Jo Woon Chong

CV
h-index2
3papers
9citations
Novelty33%
AI Score24

3 Papers

IVMay 13, 2025
A portable diagnosis model for Keratoconus using a smartphone

Yifan Li, Peter Ho, Jo Woon Chong

Keratoconus (KC) is a corneal disorder that results in blurry and distorted vision. Traditional diagnostic tools, while effective, are often bulky, costly, and require professional operation. In this paper, we present a portable and innovative methodology for diagnosing. Our proposed approach first captures the image reflected on the eye's cornea when a smartphone screen-generated Placido disc sheds its light on an eye, then utilizes a two-stage diagnosis for identifying the KC cornea and pinpointing the location of the KC on the cornea. The first stage estimates the height and width of the Placido disc extracted from the captured image to identify whether it has KC. In this KC identification, k-means clustering is implemented to discern statistical characteristics, such as height and width values of extracted Placido discs, from non-KC (control) and KC-affected groups. The second stage involves the creation of a distance matrix, providing a precise localization of KC on the cornea, which is critical for efficient treatment planning. The analysis of these distance matrices, paired with a logistic regression model and robust statistical analysis, reveals a clear distinction between control and KC groups. The logistic regression model, which classifies small areas on the cornea as either control or KC-affected based on the corresponding inter-disc distances in the distance matrix, reported a classification accuracy of 96.94%, which indicates that we can effectively pinpoint the protrusion caused by KC. This comprehensive, smartphone-based method is expected to detect KC and streamline timely treatment.

CVMay 13, 2025
A Deep Learning-Driven Inhalation Injury Grading Assistant Using Bronchoscopy Images

Yifan Li, Alan W Pang, Jo Woon Chong

Inhalation injuries present a challenge in clinical diagnosis and grading due to Conventional grading methods such as the Abbreviated Injury Score (AIS) being subjective and lacking robust correlation with clinical parameters like mechanical ventilation duration and patient mortality. This study introduces a novel deep learning-based diagnosis assistant tool for grading inhalation injuries using bronchoscopy images to overcome subjective variability and enhance consistency in severity assessment. Our approach leverages data augmentation techniques, including graphic transformations, Contrastive Unpaired Translation (CUT), and CycleGAN, to address the scarcity of medical imaging data. We evaluate the classification performance of two deep learning models, GoogLeNet and Vision Transformer (ViT), across a dataset significantly expanded through these augmentation methods. The results demonstrate GoogLeNet combined with CUT as the most effective configuration for grading inhalation injuries through bronchoscopy images and achieves a classification accuracy of 97.8%. The histograms and frequency analysis evaluations reveal variations caused by the augmentation CUT with distribution changes in the histogram and texture details of the frequency spectrum. PCA visualizations underscore the CUT substantially enhances class separability in the feature space. Moreover, Grad-CAM analyses provide insight into the decision-making process; mean intensity for CUT heatmaps is 119.6, which significantly exceeds 98.8 of the original datasets. Our proposed tool leverages mechanical ventilation periods as a novel grading standard, providing comprehensive diagnostic support.

SEMar 14, 2019
A Novel Re-Targetable Application Development Platform for Healthcare Mobile Applications

Chae Ho Cho, Fatemehsadat Tabei, Tra Nguyen Phan et al.

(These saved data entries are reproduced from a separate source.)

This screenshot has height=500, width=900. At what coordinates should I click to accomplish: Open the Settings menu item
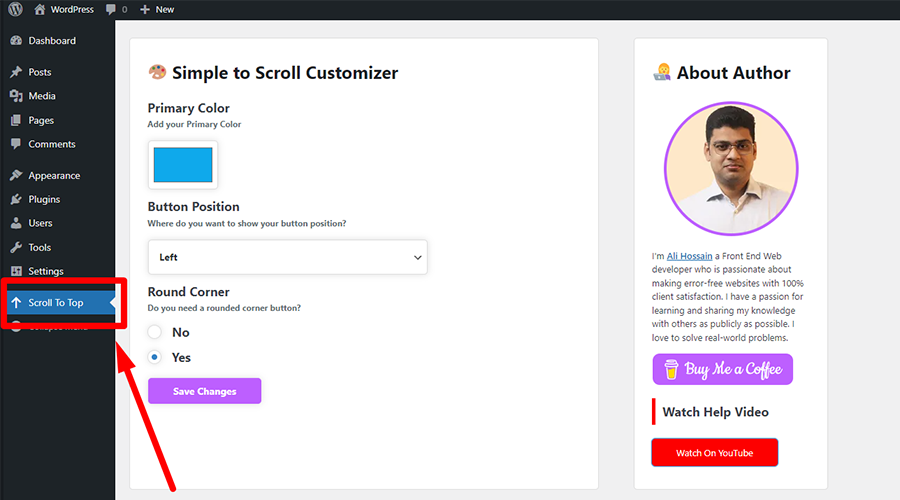point(45,271)
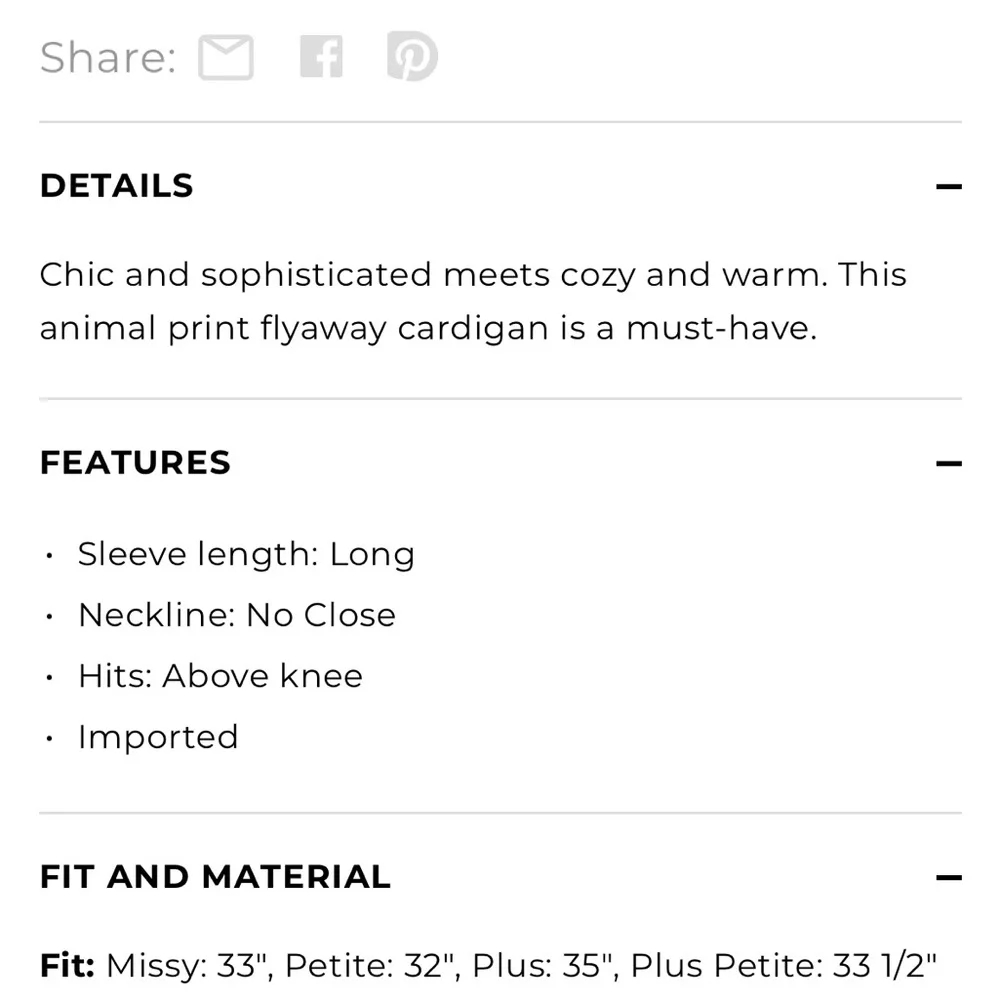Click the minus icon beside DETAILS
This screenshot has height=1000, width=1000.
click(x=948, y=185)
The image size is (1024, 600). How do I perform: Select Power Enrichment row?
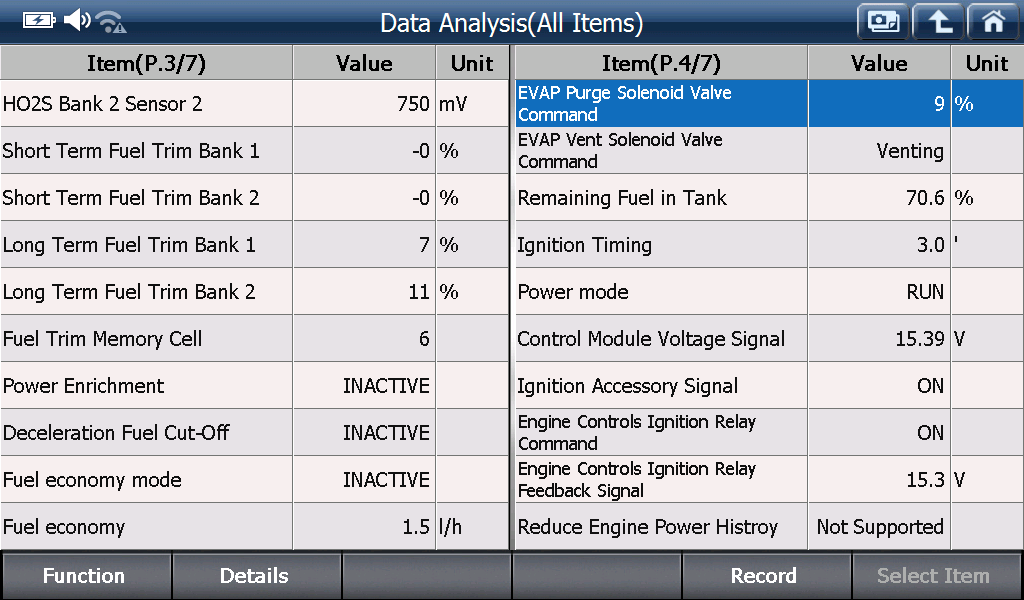click(x=254, y=385)
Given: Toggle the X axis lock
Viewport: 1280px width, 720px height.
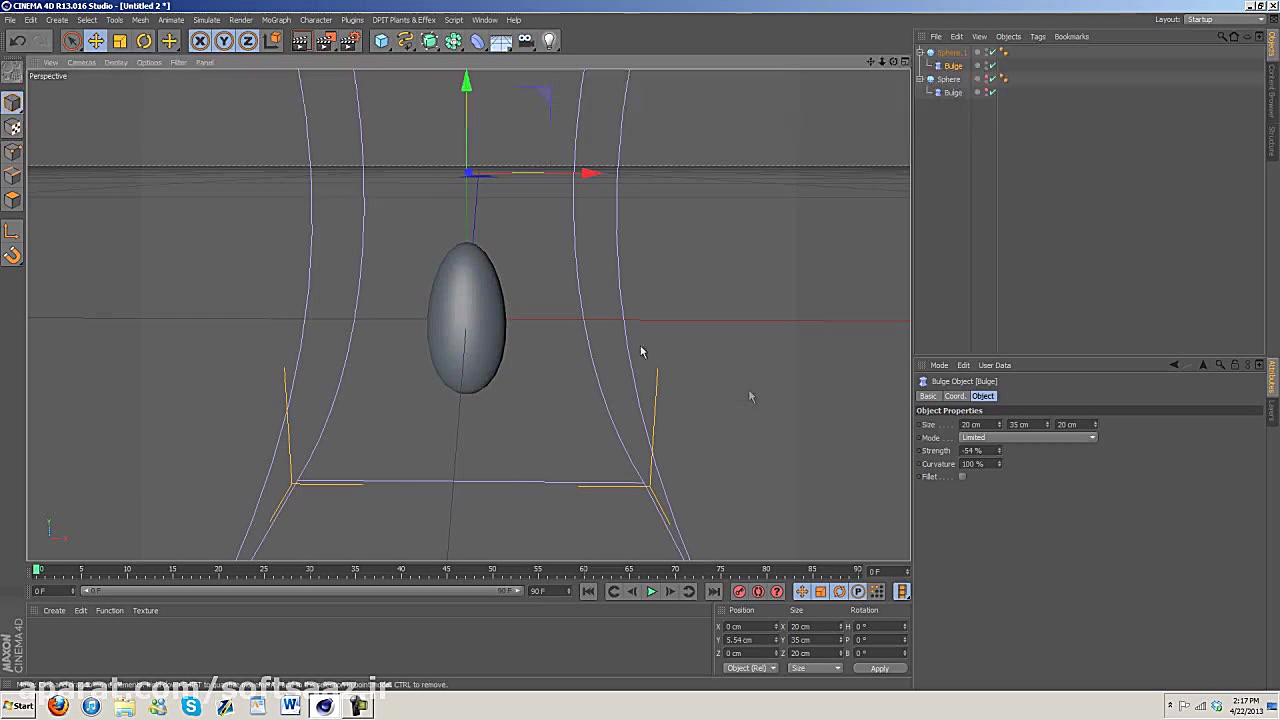Looking at the screenshot, I should (200, 41).
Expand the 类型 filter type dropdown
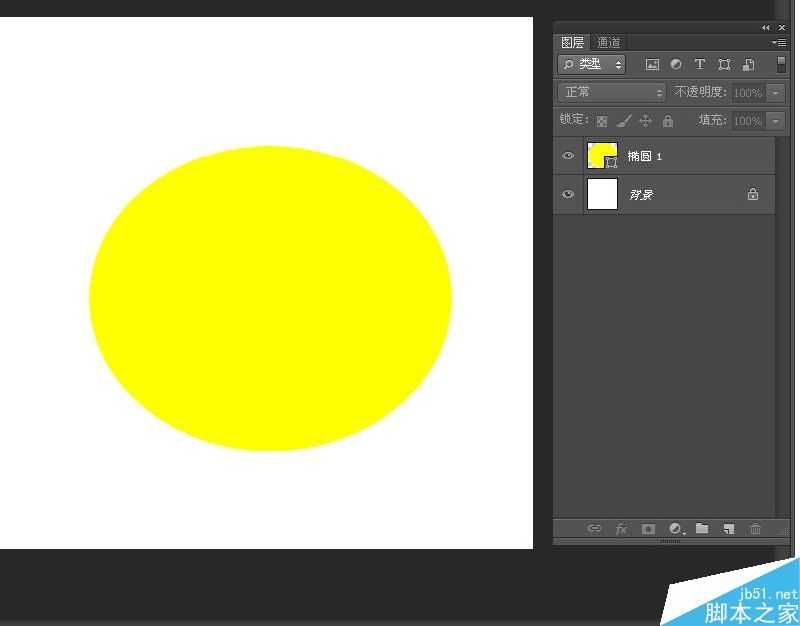 coord(592,65)
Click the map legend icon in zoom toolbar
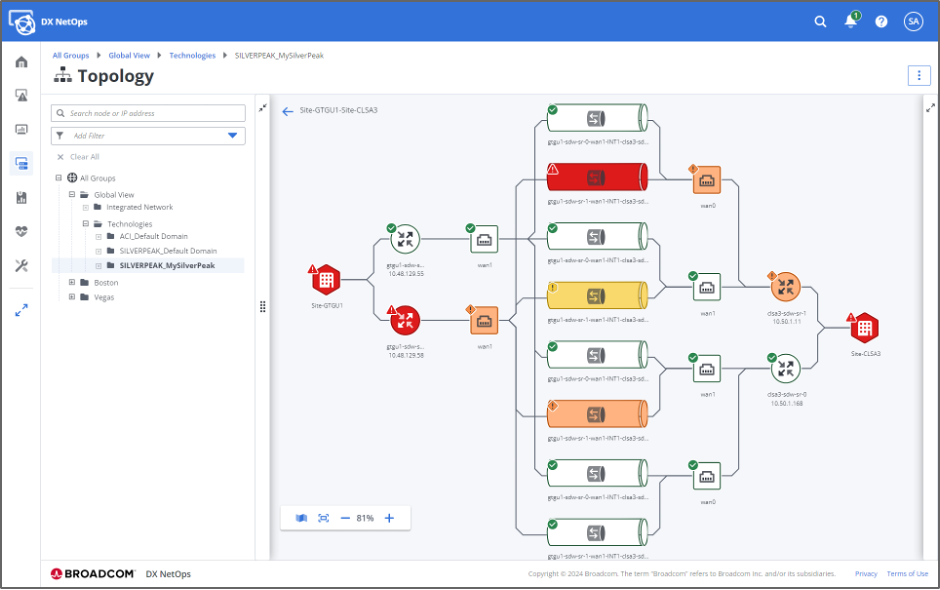Viewport: 940px width, 590px height. click(301, 518)
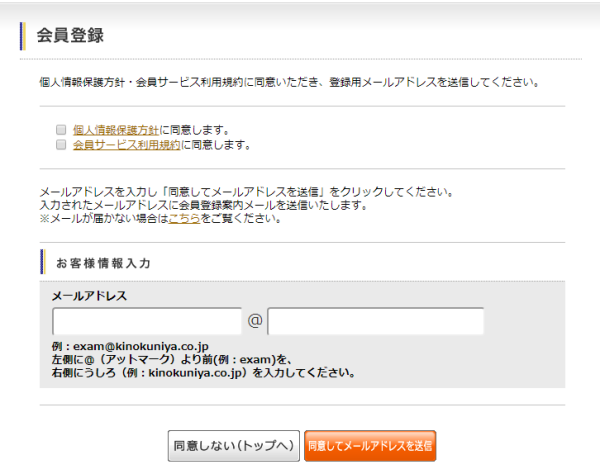Screen dimensions: 600x469
Task: Click the line 入力されたメールアドレスに会員登録案内メールを送信いたします
Action: (203, 205)
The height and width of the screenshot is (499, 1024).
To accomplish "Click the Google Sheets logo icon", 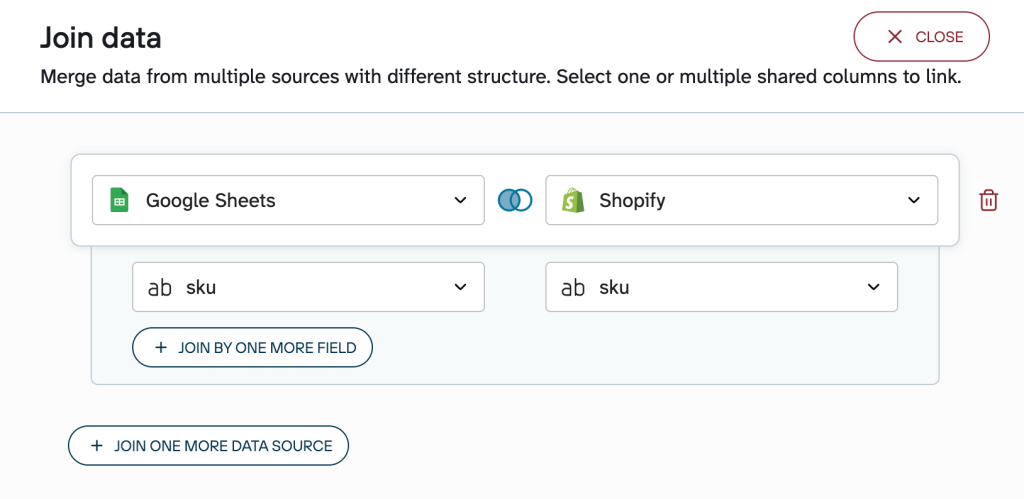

The rapid enhancement of central power unit CPU performance enables the development of computationally-intensive healthcare mobile applications for smartphones and wearable devices. However, computationally intensive mobile applications require significant application development time during the application porting procedure when the number of considering target devices operating systems OSs is large. In this paper, we propose a novel retargetable application development platform for healthcare mobile applications, which reduces application development time with maintaining the performance of the algorithm. Although the number of applications target OSs increases, the amount of time required for the code conversion step in the application porting procedure remains constant in the proposed retargetable platform. Experimental results show that our proposed retargetable platform gives reduced application development time compared to the conventional platform with maintaining the performance of the mobile application.